(QUELLENAUSZUG)

>>>>>

Mit der Familiennamenbildung begann in der ersten Hälfte des 15. Jahrhunderts auch die Zeit, wo sich gegebenenfalls Einzelgeschlechter in unserem Bienwalddorfe durch Jahrhunderte verfolgen lassen. Freilich sind die auf Schaidt bezüglichen Archivalien im 15. und 16. Jahrhundert aus den eingangs erwähnten Gründen noch lückenhaft, was auch auf die meisten anderen pfälzischen Dörfer zutrifft. Wenn man jedoch die geschichtlichen Mosaiksteinchen geduldig zusammensetzt, wie es bei der folgenden Zusammenstellung versucht wurde, ergibt sich eine für dörfliche Verhältnisse erstaunlich lange Liste von Familien, die schon vor dem Dreißigjährigen Kriege in Schaidt ansässig waren. In überraschend vielen Fällen lassen sich Altschaidter Familien sogar vor das Jahr 1500 zurück verfolgen. Die folgende Übersicht besitzt aber nicht nur eine familiengeschichtliche Bedeutung; sie lässt auch einige interessante bevölkerungsgeschichtliche Schlussfolgerungen zu. Den einzelnen Familiennamen wurde (in Klammern) abweichende Schreibarten beigefügt. Weitere Angaben beziehen sich auf die Dauer des Aufenthaltes in unserem Dorfe. Dabei werden die Jahreszahlen der urkundlichen Erwähnungen vor dem Jahre 1685 besonders berücksichtigt. Von 1685 an besitzen wir nämlich für Schaidt ein ziemlich umfangreiches Quellenmaterial, so dass von an der eventuelle Weiterbestand der einzelnen Familien meist klar zu verfolgen ist.
Altschaidter Einwohnerzahlen und allgemeine Familien- und bevölkerungsgeschichtliche Probleme zwischen 1400 und 1650
Wenn man in den Archivalien des 15. oder 16. Jahrhunderts nach Bevölkerungszahlen sucht, finden sich natürlich keine solch präzisen Angaben wie in einer heutigen Statistik .Meistens muss man sich die entsprechenden Zahlen erst durch Kombinationen und Vergleiche rekonstruieren.
Wenden wir uns in dieser Beziehung zunächst der Zeit von 1400 bis 1530 zu. Die beiden Hauptquellen für diesen Zeitabschnitt bilden zwei Kopialbücher (Generallandesarchiv Karlsruhe), welche Einwohnerverzeichnisse unseres Dorfes aus der Zeit um 1465 und 1530 enthalten. Fasst man die dortigen Angaben zusammen, so ergibt sich etwa folgendes Bild:
Schaidt um 1465
Zahl der erwachsenen Dorfbewohner: ca. 335
Zahl der Ehepaare: ca. 155
Zahl der Kinder und Jugendlichen fehlt
Zahl der Gesamteinwohner fehlt
Zahl der Familiennamen: ca. 107
Schaidt im Jahre 1530
Zahl der erwachsenen Dorfbewohner: ca. 325
Zahl der Ehepaare: ca. 140
Zahl der Kinder und Jugendlichen: ca. 400
Zahl der Gesamteinwohner: ca. 725
Zahl der Familiennamen: ca. 92
Rund 68 Familiennamen erscheinen sowohl 1465 wie auch 1530.

<<<<<

(SCHRIFTLICHE AUFGABEN)
A – Wie viele Familiennamen kommen laut dem Text über die Schaidter Familiengeschichte sowohl 1465 als auch 1530 vor?
B – Knüpfen Sie an den Text über die Schaidter Familiengeschichte an und führen Sie ihn nach dem letzten Satz weiter.

(QUELLDATEN)
>>>>>

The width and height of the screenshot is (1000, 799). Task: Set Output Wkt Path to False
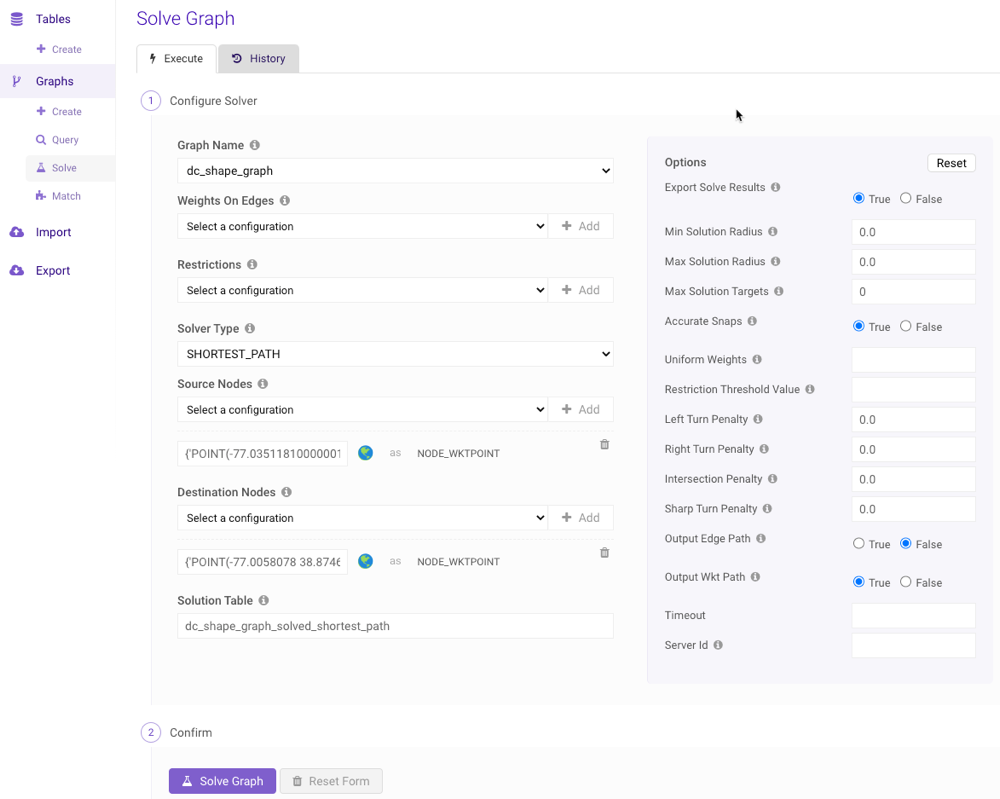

<<<<<

(ANTWORTEN JE AUFGABE)
A – Rund 68 Familiennamen.

B –
Von den Schaidter Familiennamen lässt sich an Hand dieser Quellen eindeutig feststellen, dass ihre Bildung damals weitgehend abgeschlossen war. Allerdings finden sich noch einzelne Reste von Beinamen in den beiden Kopialbüchern und zwar die folgenden:
„Der lang Heinrich“ (1465)
„Der jung Düffel“ (1465)
„Der lang Michel“ (1530)
„Die Kupenhemern“ (1465)
„Der fremd Olyer von Mönster“ (1530)
„Hans von Rechberg“ (1465)
„Peter von Salmbach“ (1465)
„Peter von Hausen“ (1530)
Bei den erstgenannten drei Personen verdeckte jedoch möglicherweise nur in den beiden Kopialbüchern der ortsbekannte Beiname den an sich vorhandenen Familiennamen. Die letztgenannten fünf Personen waren vermutlich neu zugezogen und wurden zunächst einmal nach ihrer Heimat benannt. Allerdings soll bei den letzten drei Personen die Frage offen bleiben, ob es sich nicht um Nachfahren alter Ministerialen handelte. In einigen Fällen führen unsere Quellen auch nur die Amts- bzw. Berufsbezeichnung der betreffenden Dorfbewohner an (z.B. „der Schultheiß“, „der Heimburg“, „der Nagelschmied“). Auch hier dürften wohl die amtliche Würde oder ein hervorstechender Beruf den vorhandenen Familiennamen verdeckt haben. Außerdem besaßen manche Familiennamen noch nicht die feste Form von heute. Es ist daher nichts außerordentliches, wenn ein aus Schwaben zugewanderter Mann nach einiger Zeit in dergleichen Quelle bald als „Schwab“, bald als „Schwebel“ bezeichnet wird. Völlige Neubildungen von Familiennamen, vor allem bei neuzugezogenen Personen, sind in der damaligen Zeit keine Seltenheit. Trotz solcher Sonderfälle waren bezeichnenderweise in den genannten beiden Kopialbüchern bereits rund neunzig Prozent der Altschaidter Familiennamen eindeutig als solche festgelegt. Zusammenfassend lässt sich daher sagen, dass in unserem Dorfe die Familiennamenbildung um die Mitte des 15. Jahrhunderts sich im Wesentlichen schon durchgesetzt hatte.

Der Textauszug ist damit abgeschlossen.